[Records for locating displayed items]
====================

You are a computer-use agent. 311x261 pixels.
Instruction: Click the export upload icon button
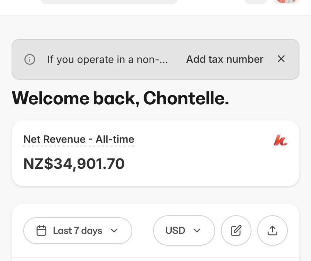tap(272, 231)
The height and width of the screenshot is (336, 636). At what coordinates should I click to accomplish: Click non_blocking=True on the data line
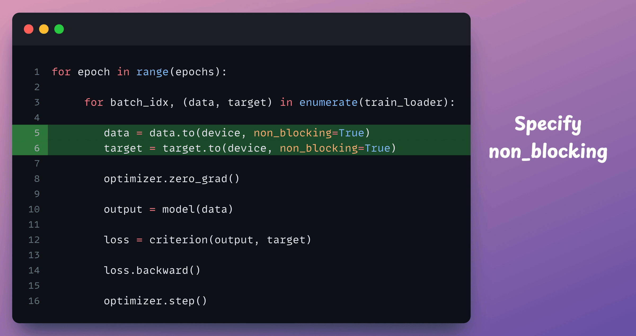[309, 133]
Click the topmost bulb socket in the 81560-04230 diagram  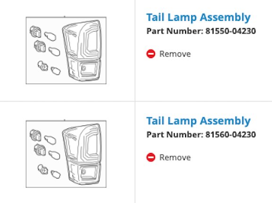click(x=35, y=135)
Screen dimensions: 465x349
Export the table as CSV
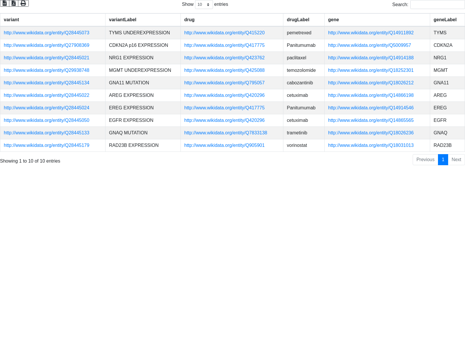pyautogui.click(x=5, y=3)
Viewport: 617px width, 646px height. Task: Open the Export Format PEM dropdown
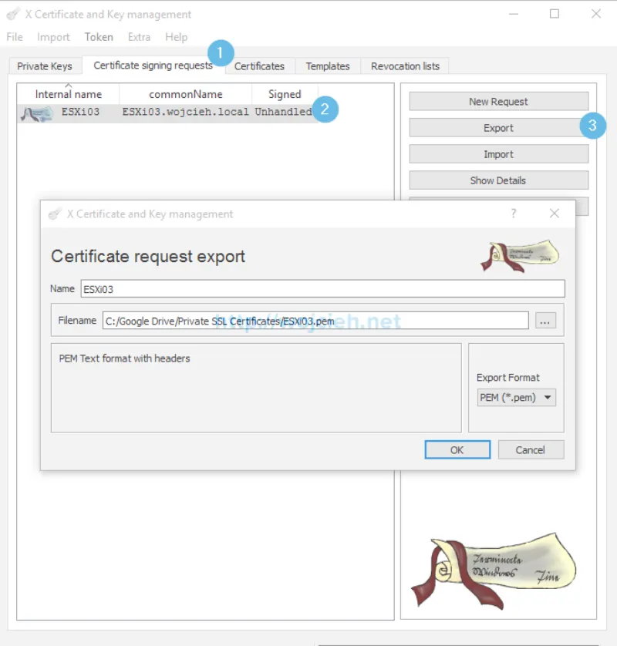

====================

EXERCISE PROMPT:
Find each line above that contains the string "width" and copy those lines. Matching is case-sensitive.

ANSWER:
The height and width of the screenshot is (336, 636). At what coordinates should I click to accomplish: Click non_blocking=True on the data line
Viewport: 617px width, 646px height. Task: Open the Export Format PEM dropdown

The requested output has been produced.